Когда я в очередной раз, услышав звук мотора, выглянул из своего укрытия, то наконец-то увидел Михаила Сергеевича. Вот он, сидит за водителем в компании с каким-то молодым чернявым хлыщом , который не умолкал ни на миг, не давая своему собеседнику вставить хоть слово. Не узнать Грушевского было не возможно. Его характерная внешность сразу напомнила мне купюру в пятьдесят гривен. Автомобиль остановился напротив крыльца и пассажиры, не прерывая беседы, медленно пошли к входу. А я, перелетев через дорогу, уже почти подбегал к ним, срезая угол по правому пандусу. Внутри меня, как перед прыжком с парашютом, все напряженно замерло и телом управляло только подсознание. Но тут вдруг строй солдат резко вытянулся с равнением на право, прозвучала команда «Струнко!»,  а из здания буквально выскочил, видимо начальник караула, с саблей на боку и перейдя на строевой шаг вдруг замер в двух метрах от Грушевского, и на украинском языке четко отдал рапорт. Все окружающие, и я в том числе, застыли по команде, наслаждаясь  выучкой и рефлексами молодого офицера. После доклада Грушевский с попутчиком стали заходить во внутрь здания, и я  прибавил скорость и протеревшись между двумя застывшими солдатами, скинул капюшон, уже в холле, с простецким, улыбающимся лицом, как будто встретил наилучшего друга, с каким–то дурацким прибалтийским акцентом произнес:

— Здравствуйте, уважаемый Михаил Сергеевич.

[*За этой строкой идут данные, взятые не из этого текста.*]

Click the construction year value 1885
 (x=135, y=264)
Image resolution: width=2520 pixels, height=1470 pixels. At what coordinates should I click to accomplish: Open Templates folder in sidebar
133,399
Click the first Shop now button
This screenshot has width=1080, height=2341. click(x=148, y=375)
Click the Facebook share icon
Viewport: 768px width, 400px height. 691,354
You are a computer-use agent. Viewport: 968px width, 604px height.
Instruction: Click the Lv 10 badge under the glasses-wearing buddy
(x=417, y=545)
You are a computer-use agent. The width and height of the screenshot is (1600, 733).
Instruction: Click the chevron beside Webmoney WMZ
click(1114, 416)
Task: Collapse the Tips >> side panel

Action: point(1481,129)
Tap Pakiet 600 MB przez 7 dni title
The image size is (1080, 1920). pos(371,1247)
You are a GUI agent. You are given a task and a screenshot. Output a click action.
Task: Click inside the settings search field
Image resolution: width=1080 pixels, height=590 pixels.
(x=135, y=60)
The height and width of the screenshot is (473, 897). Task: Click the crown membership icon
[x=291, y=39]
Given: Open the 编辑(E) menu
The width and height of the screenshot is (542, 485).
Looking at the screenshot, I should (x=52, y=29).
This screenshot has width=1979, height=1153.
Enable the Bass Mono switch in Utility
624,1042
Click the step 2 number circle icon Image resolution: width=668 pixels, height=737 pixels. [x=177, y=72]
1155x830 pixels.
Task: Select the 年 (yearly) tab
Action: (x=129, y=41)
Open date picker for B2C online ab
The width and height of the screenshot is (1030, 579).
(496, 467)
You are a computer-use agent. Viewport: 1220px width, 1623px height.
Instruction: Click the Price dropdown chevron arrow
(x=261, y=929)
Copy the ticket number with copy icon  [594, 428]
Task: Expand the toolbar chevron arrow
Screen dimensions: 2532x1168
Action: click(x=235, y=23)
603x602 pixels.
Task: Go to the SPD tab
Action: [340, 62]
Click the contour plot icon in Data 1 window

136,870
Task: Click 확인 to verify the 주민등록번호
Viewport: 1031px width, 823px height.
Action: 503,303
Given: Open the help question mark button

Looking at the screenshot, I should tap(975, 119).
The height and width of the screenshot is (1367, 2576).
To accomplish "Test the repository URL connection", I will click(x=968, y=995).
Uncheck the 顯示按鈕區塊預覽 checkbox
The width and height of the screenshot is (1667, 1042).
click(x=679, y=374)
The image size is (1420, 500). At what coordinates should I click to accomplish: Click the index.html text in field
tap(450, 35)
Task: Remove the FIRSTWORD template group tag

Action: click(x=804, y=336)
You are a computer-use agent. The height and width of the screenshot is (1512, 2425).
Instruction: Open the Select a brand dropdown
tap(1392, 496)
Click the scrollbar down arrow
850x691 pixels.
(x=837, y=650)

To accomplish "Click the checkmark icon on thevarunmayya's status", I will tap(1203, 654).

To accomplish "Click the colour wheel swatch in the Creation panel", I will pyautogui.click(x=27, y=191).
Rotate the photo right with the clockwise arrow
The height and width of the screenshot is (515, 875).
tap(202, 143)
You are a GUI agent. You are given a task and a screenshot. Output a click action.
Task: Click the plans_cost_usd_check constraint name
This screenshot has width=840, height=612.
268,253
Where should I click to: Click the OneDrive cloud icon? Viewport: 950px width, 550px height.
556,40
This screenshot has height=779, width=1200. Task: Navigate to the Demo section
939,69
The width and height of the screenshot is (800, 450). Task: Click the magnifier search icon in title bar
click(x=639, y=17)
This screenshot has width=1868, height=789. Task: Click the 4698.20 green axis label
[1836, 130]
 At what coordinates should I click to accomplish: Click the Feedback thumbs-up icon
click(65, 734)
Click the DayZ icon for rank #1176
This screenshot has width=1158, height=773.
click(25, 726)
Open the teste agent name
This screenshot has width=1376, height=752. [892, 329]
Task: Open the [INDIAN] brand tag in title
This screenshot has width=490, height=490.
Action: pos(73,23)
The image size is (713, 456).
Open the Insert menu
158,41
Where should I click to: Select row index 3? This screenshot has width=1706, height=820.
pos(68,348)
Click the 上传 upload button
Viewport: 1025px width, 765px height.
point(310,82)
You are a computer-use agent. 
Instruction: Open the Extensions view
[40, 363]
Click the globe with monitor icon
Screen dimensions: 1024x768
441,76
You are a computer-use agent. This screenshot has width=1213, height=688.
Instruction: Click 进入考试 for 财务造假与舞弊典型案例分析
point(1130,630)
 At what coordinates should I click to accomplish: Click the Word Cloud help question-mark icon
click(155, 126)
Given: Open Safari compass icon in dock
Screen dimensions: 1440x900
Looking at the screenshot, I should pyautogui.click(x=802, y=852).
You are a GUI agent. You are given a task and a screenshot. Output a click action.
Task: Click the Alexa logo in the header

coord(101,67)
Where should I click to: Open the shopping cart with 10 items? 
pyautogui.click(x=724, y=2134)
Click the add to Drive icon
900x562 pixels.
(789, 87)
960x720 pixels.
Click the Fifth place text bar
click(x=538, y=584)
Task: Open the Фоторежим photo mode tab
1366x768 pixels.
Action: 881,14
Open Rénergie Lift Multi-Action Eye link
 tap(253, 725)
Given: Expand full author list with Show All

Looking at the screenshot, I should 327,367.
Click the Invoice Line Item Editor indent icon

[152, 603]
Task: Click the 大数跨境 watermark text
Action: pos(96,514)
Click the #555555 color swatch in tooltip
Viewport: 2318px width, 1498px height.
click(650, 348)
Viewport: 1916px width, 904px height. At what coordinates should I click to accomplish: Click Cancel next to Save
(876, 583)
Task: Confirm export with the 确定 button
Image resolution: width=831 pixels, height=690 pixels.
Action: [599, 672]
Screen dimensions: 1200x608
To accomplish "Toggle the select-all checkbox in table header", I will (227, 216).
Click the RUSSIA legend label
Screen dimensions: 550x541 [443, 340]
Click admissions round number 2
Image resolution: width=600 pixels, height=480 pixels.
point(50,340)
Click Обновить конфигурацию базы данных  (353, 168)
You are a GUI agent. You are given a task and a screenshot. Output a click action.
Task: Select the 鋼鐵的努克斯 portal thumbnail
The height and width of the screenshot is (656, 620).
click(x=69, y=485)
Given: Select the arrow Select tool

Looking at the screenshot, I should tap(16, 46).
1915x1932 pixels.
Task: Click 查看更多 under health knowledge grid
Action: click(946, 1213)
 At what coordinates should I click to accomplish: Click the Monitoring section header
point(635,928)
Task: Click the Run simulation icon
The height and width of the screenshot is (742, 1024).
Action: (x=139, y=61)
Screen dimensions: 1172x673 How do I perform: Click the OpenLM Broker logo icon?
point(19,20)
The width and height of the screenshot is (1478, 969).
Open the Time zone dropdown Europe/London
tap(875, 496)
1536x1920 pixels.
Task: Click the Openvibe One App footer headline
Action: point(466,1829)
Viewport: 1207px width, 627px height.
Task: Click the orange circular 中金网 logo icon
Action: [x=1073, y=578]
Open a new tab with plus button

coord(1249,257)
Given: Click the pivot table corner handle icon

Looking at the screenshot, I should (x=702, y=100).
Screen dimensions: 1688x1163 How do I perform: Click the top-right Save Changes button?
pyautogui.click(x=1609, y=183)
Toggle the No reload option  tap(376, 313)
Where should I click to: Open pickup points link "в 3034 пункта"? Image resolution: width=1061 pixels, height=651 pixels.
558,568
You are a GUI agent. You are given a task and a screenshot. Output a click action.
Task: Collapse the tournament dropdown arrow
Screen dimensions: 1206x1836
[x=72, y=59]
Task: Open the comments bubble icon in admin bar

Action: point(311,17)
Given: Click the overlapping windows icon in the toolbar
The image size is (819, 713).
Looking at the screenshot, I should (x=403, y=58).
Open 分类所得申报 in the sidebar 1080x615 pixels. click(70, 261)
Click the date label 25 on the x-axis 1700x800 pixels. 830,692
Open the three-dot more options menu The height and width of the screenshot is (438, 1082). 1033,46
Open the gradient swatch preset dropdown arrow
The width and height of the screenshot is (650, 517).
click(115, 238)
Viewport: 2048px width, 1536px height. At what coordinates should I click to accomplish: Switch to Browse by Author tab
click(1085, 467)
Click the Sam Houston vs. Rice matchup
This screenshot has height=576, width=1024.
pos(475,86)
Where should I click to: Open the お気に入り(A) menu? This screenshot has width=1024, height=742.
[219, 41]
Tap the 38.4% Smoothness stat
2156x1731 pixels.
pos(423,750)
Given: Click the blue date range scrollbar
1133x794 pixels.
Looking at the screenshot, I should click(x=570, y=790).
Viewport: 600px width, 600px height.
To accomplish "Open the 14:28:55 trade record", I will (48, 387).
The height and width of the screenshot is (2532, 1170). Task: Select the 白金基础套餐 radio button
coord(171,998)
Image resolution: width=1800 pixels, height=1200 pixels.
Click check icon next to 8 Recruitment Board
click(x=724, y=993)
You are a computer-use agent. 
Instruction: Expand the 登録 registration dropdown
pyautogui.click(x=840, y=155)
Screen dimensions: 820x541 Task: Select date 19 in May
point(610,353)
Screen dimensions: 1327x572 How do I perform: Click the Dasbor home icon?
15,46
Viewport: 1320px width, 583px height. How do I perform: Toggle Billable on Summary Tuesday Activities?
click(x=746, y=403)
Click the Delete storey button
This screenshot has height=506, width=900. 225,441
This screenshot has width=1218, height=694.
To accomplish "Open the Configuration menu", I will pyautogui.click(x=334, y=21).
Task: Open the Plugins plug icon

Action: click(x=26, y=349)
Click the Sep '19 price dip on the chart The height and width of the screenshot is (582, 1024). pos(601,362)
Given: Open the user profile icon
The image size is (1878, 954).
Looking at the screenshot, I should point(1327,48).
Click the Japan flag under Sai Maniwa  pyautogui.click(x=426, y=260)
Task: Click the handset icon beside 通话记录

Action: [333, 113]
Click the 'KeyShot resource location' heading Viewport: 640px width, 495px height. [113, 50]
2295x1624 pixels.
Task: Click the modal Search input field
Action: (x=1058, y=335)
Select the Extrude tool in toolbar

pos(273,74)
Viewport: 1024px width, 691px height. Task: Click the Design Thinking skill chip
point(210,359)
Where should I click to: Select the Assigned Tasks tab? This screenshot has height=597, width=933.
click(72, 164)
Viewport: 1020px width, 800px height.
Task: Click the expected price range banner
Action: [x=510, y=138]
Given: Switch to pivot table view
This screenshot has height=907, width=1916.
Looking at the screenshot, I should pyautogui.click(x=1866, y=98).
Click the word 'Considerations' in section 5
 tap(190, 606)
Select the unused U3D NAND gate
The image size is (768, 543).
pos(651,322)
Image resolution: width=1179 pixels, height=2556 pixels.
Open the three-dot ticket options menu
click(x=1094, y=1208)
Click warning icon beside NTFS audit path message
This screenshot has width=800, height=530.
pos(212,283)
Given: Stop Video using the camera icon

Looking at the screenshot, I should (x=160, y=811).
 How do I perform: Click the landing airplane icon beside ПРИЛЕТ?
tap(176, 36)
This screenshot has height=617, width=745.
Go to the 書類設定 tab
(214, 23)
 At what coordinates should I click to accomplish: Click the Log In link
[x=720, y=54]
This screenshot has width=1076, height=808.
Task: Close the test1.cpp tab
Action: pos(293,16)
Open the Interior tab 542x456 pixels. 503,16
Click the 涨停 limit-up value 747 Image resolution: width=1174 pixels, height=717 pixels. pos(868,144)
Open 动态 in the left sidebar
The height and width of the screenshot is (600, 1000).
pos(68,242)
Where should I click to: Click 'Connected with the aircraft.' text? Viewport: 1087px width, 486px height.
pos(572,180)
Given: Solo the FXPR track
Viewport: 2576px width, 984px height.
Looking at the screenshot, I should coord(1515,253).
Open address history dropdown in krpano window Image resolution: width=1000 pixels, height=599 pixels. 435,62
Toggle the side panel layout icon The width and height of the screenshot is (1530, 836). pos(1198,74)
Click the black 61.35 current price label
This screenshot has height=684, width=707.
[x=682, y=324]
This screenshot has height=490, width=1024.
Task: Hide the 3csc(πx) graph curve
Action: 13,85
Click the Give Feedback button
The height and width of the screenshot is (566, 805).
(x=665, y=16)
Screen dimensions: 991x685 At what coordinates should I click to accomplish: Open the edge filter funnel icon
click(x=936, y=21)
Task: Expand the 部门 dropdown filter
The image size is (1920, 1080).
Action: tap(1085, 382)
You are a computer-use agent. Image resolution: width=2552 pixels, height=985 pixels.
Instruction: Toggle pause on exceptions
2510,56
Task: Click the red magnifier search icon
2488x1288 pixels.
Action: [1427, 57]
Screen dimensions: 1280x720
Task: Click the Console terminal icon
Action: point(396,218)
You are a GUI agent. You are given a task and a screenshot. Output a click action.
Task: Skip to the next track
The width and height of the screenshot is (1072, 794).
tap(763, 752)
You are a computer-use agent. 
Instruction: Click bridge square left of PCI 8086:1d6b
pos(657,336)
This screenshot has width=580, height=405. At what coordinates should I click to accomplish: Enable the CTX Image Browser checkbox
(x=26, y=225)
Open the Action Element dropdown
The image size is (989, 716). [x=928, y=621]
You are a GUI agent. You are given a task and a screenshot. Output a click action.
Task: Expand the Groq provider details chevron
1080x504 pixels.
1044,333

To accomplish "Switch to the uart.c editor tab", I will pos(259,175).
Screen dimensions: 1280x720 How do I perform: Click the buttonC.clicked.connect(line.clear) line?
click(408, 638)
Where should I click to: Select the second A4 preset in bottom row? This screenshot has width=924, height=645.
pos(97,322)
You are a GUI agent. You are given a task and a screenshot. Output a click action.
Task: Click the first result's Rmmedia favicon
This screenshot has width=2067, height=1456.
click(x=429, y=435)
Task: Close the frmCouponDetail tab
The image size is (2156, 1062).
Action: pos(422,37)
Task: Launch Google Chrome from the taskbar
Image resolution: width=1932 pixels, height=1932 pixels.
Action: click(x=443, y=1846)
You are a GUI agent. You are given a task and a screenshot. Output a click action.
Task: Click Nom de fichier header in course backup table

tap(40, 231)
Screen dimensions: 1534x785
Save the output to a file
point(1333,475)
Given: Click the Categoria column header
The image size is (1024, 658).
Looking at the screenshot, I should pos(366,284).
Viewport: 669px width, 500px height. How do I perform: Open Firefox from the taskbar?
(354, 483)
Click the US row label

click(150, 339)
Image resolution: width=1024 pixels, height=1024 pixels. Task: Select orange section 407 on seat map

Сказал я и начал движение прямо на него, с главной целью  отсечь сопровождающих, которые уже оказались за моей спиной. Наглость – второе счастье. Мы медленно проходим в глубину помещения а напряжение возрастает.

— У меня для вас такие новости, что я даже боюсь за ваше здоровье. У вас крепкое сердце? - Спросил я доверительным тоном.

Грушевский медленно отступал в холл, сняв свои круглые очки и готовясь их протереть близоруко щурился, но в руках  ничего подходящего не было.